Radius of projected Sphere

Question

i want to refine a previous question:

How do i project a sphere onto the screen?

(2) gives a simple solution:

approximate radius on screen[CLIP SPACE] = world radius * cot(fov / 2) / Z

with:
fov = field of view angle
Z   = z distance from camera to sphere

result is in clipspace, multiply by viewport size to get size in pixels

Now my problem is that i don't have the FOV. Only the view and projection matrices are known. (And the viewport size if that does help)

Anyone knows how to extract the FOV from the projection matrix?

Update:

This approximation works better in my case:

float radius = glm::atan(radius/distance);
radius *= glm::max(viewPort.width, viewPort.height) / glm::radians(fov);

Answer 1

I'm a bit late to this party. But I came across this thread when I was looking into the same problem. I spent a day looking into this and worked though some excellent articles I found here: http://www.antongerdelan.net/opengl/virtualcamera.html

I ended up starting with the projection matrix and working backwards. I got the same formula you mention in your post above. ( where cot(x) = 1/tan(x) )

radius_pixels = (radius_worldspace / {tan(fovy/2) * D}) * (screen_height_pixels / 2)

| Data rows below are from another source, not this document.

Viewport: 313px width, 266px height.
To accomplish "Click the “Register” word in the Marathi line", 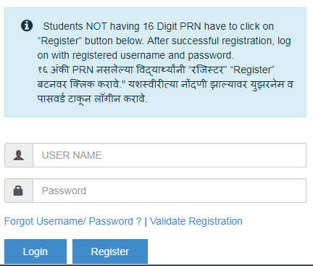I will (x=252, y=70).
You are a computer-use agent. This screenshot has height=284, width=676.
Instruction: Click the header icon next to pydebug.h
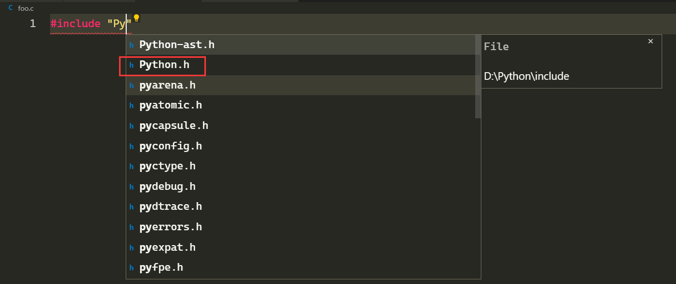pyautogui.click(x=131, y=187)
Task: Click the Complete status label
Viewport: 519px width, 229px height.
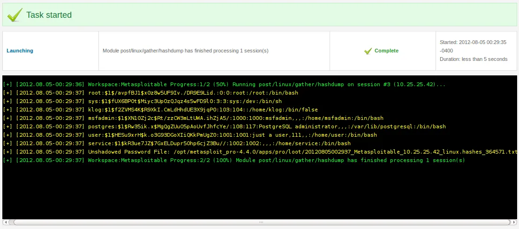Action: click(x=386, y=51)
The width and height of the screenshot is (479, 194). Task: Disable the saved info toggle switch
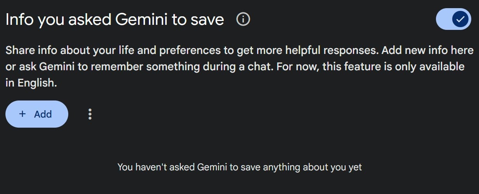[453, 19]
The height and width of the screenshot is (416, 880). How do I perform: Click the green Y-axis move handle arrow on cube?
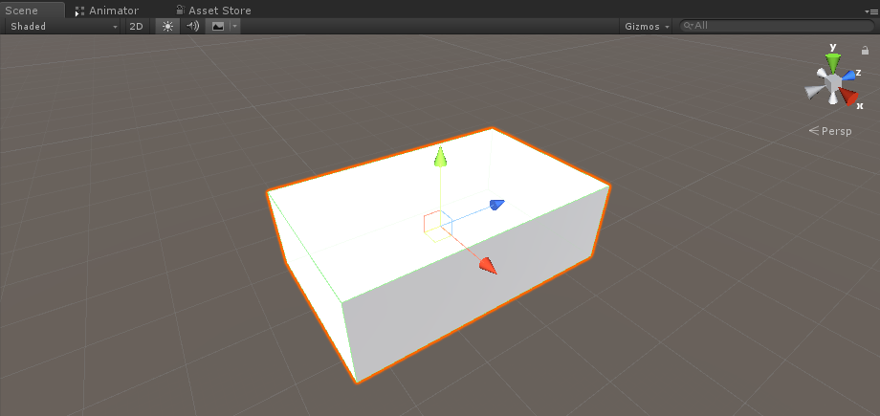(440, 157)
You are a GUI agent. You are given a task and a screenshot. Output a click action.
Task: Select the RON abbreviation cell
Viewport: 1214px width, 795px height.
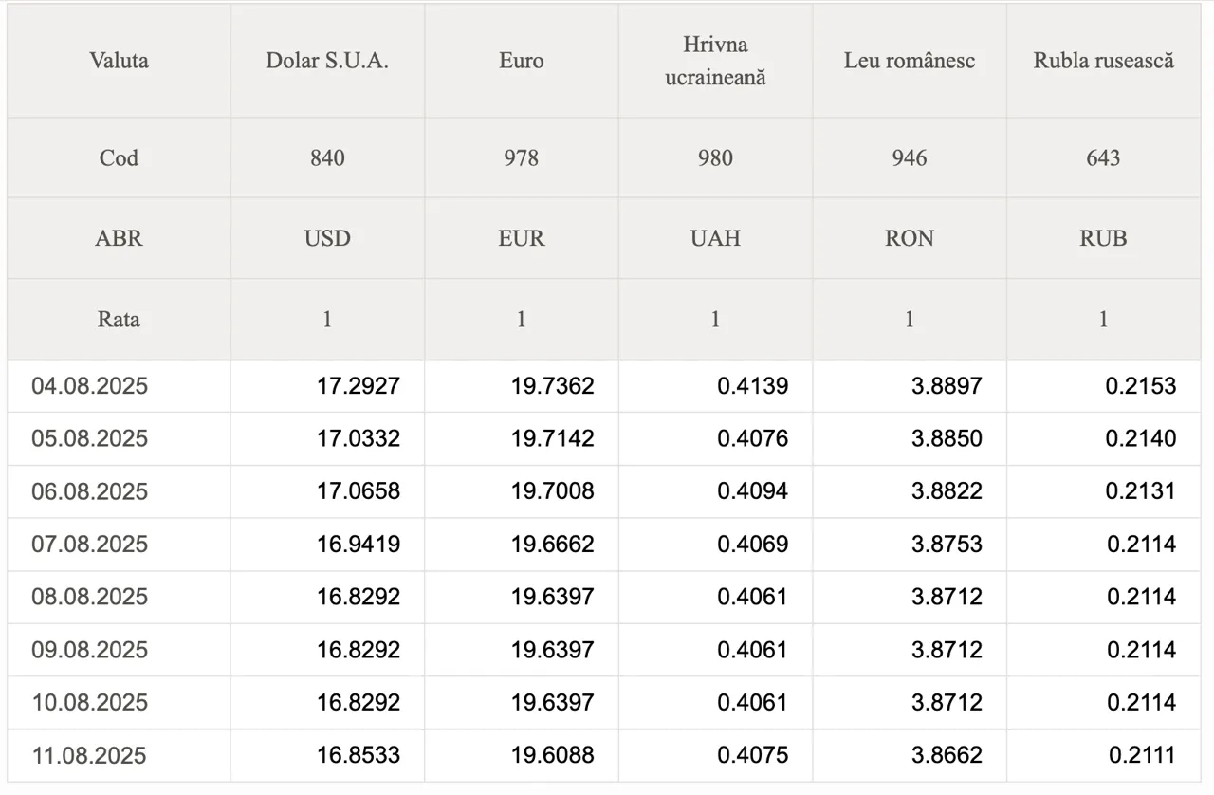point(910,238)
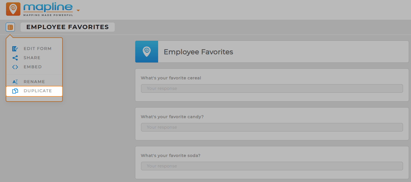
Task: Click the favorite soda response field
Action: [271, 166]
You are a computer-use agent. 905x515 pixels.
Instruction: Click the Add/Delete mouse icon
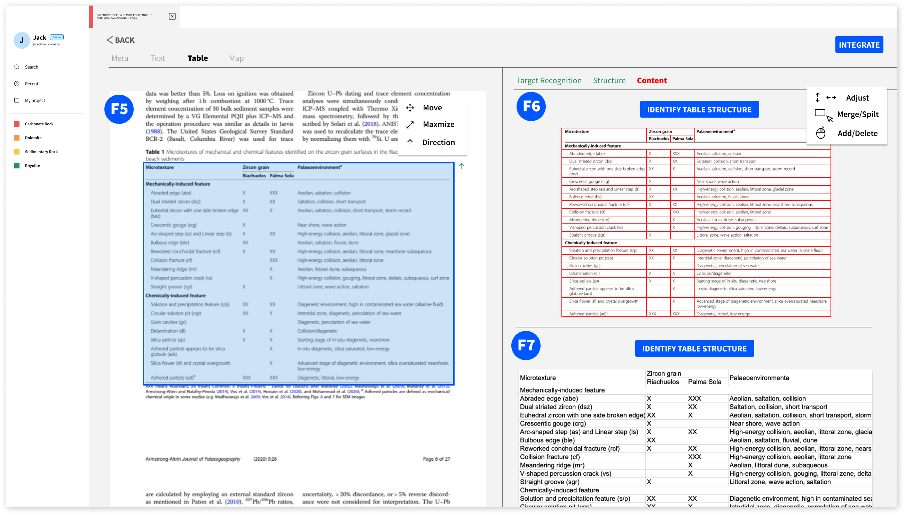point(820,133)
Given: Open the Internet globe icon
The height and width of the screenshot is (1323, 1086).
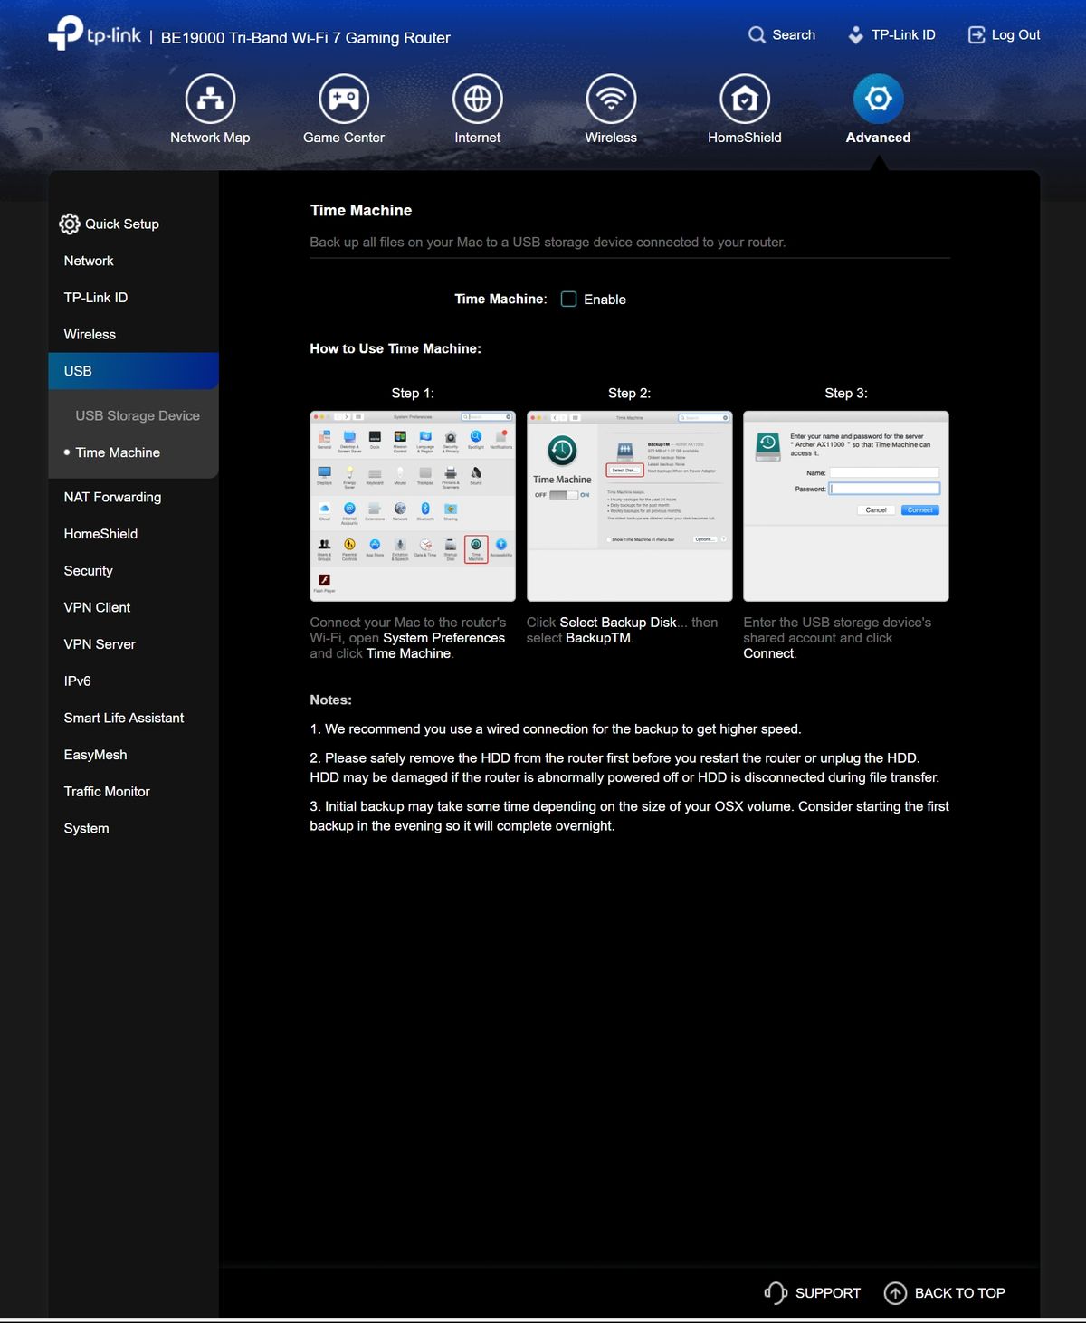Looking at the screenshot, I should (478, 99).
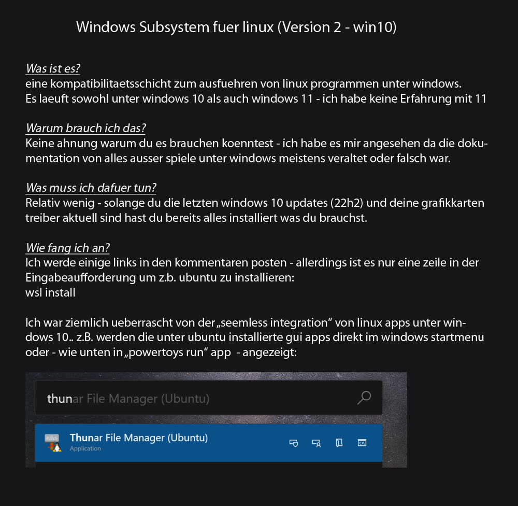Run Thunar as different user icon

coord(316,443)
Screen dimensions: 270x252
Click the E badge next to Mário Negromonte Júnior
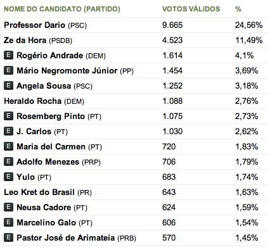pos(8,71)
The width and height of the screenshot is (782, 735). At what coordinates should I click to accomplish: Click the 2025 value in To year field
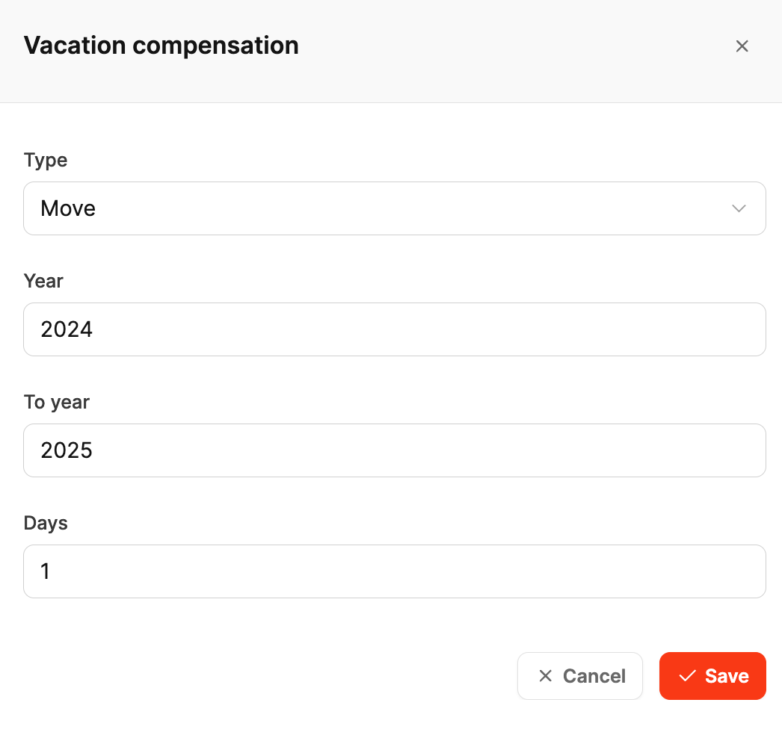[x=67, y=450]
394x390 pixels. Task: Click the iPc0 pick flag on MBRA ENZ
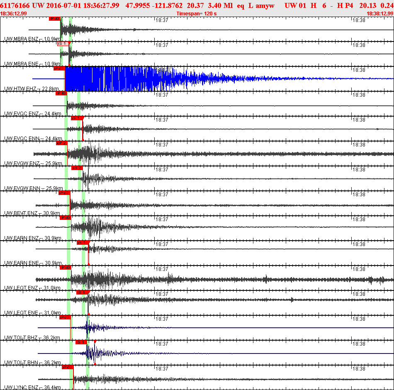(x=54, y=19)
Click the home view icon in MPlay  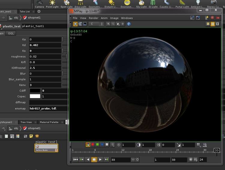tap(118, 24)
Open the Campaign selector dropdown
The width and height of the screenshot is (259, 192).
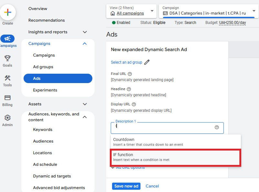pyautogui.click(x=254, y=11)
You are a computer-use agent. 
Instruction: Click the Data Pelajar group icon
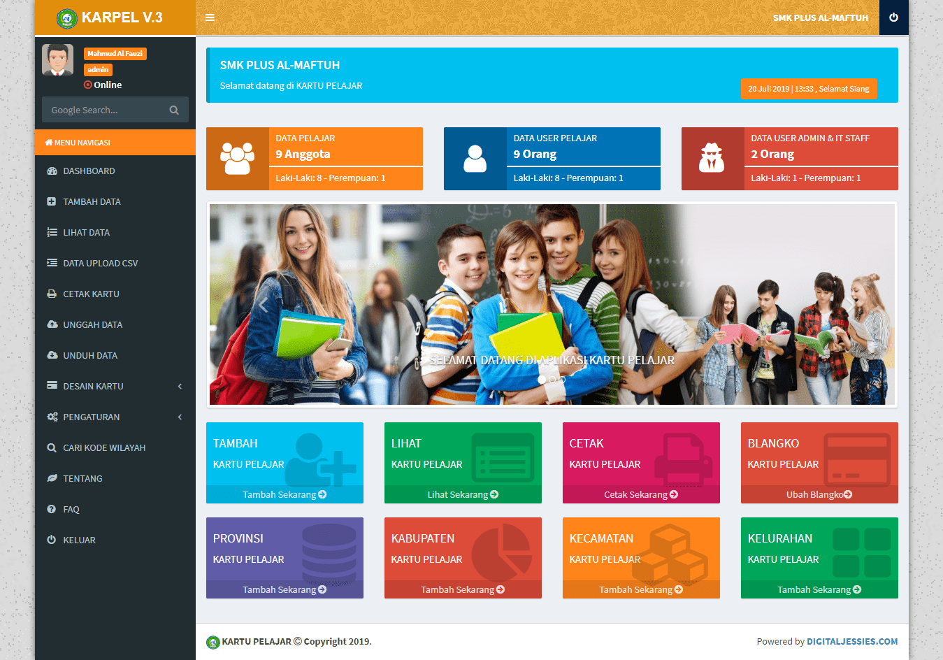pyautogui.click(x=238, y=159)
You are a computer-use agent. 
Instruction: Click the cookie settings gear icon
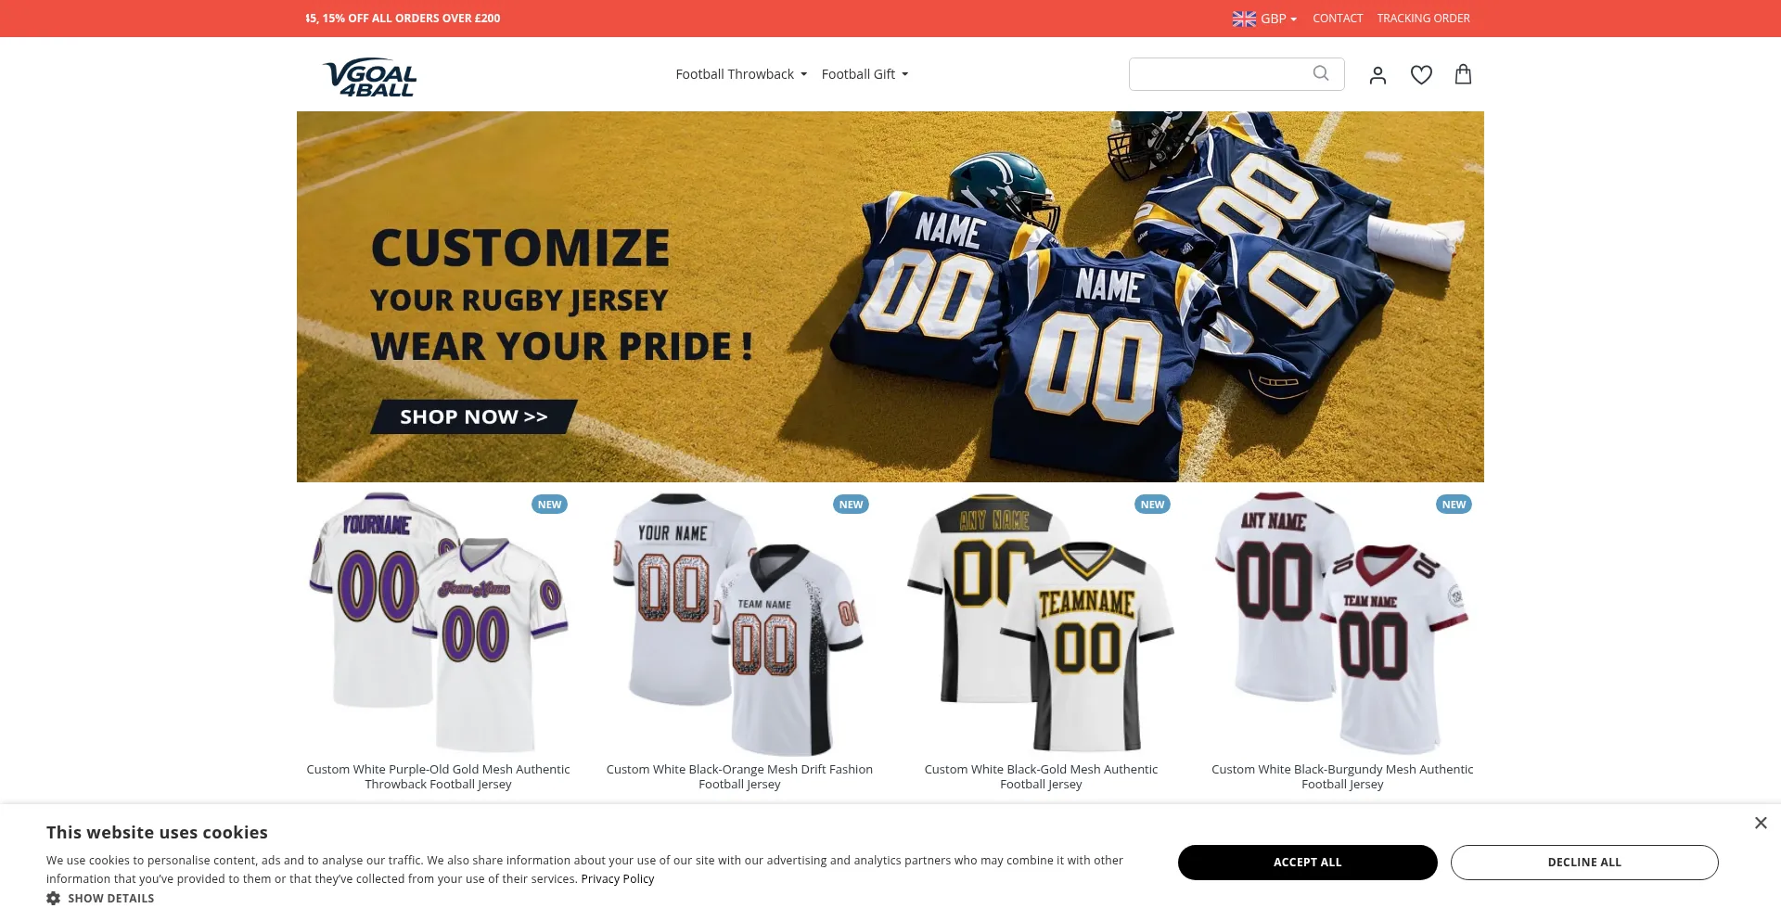[x=54, y=898]
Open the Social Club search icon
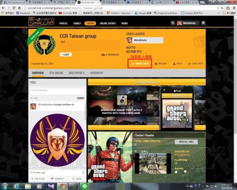 pyautogui.click(x=173, y=23)
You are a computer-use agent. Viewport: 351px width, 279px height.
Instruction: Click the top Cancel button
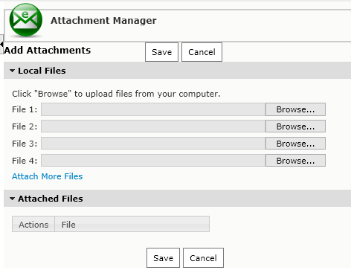pyautogui.click(x=202, y=52)
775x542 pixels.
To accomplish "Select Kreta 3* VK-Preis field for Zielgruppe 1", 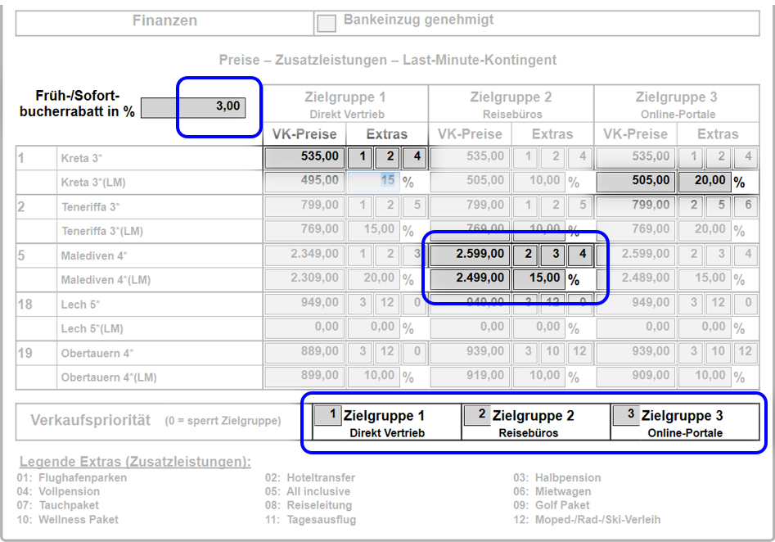I will tap(304, 157).
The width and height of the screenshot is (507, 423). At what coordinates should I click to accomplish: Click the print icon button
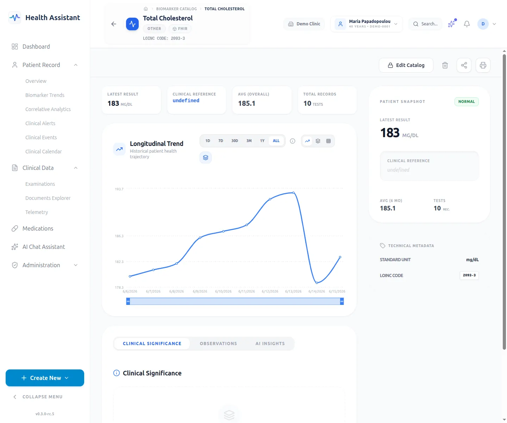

(where D is the distance from camera to the target's bounding sphere)

I'm using this approach to determine the radius of an imaginary trackball that I use to rotate my object.

Btw Florian, you can extract the fovy from the Projection matrix as follows:

If you take the Sy component from the Projection matrix as shown here:

Sx  0   0   0
0   Sy  0   0
0   0   Sz  Pz
0   0  -1   0

where Sy = near / range

and where range = tan(fovy/2) x near

(you can find these definitions at the page I linked above)

if you substitute range in the Sy eqn above you get:

Sy = 1 / tan(fovy/2) = cot(fovy/2)

rearranging:

tan(fovy/2) = 1 / Sy

taking arctan (the inverse of tan) of both sides we get:

fovy/2 = arctan(1/Sy)

so,

fovy = 2 x arctan(1/Sy)

Not sure if you still care - its been a while! - but maybe this will help someone else.

Answer 2

Update: see below.

Since you have the view and projection matrices, here's one way to do it, though it's probably not the shortest:

• transform the sphere's center into view space using the view matrix: call the result point C
• transform a point on the surface of the sphere, e.g. C+(r, 0, 0) in world coordinates where r is the sphere's world radius, into view space; call the result point S
• compute rv = distance from C to S (in view space)
• let point S1 in view coordinates be C + (rv, 0, 0) - i.e. another point on the surface of the sphere in view space, for which the line C -> S1 is perpendicular to the "look" vector
• project C and S1 into screen coords using the projection matrix as Cs and S1s
• compute screen radius = distance between Cs and S1s

But yeah, like Brandorf said, if you can preserve the camera variables, like FOVy, it would be a lot easier. :-)

Update: Here's a more efficient variant on the above: make an inverse of the projection matrix. Use it to transform the viewport edges back into view space. Then you won't have to project every box into screen coordinates.

Even better, do the same with the view matrix and transform the camera frustum back into world space. That would be more efficient for comparing many boxes against; but harder to figure out the math.

Answer 3

The answer posted at your link radiusClipSpace = radius * cot(fov / 2) / Z, where fov is the angle of the field of view, and Z is the z-distance to the sphere, definitely works. However, keep in mind that radiusClipSpace must be multiplied by the viewport's width to get a pixel measure. The value measured in radiusClipSpace will be a value between 0 and 1 if the object fits on the screen.

An alternative solution may be to use the solid angle of the sphere. The solid angle subtended by a sphere in a sky is basically the area it covers when projected to the unit sphere.

The formulae are given at this link but roughly what I'm doing is:

if( (!radius && !distance) || fabsf(radius) > fabsf(distance) )
  ; // NAN conditions. do something special.

theta=arcsin( radius/distance )
sphereSolidAngle = ( 1 - cosf( theta ) ) ; // not multiplying by 2PI since below ratio used only
frustumSolidAngle = ( 1 - cosf( fovy / 2 ) ) / M_PI ; // I cheated here. I assumed
// the solid angle of a frustum is (conical), then divided by PI
// to turn it into a square (area unit square=area unit circle/PI)

numPxCovered = 768.f*768.f * sphereSolidAngle / frustumSolidAngle ; // 768x768 screen
radiusEstimate = sqrtf( numPxCovered/M_PI ) ; // area=pi*r*r

This works out to roughly the same numbers as radius * cot(fov / 2) / Z. If you only want an estimate of the area covered by the sphere's projection in px, this may be an easy way to go.

I'm not sure if a better estimate of the solid angle of the frustum could be found easily. This method involves more comps than radius * cot(fov / 2) / Z.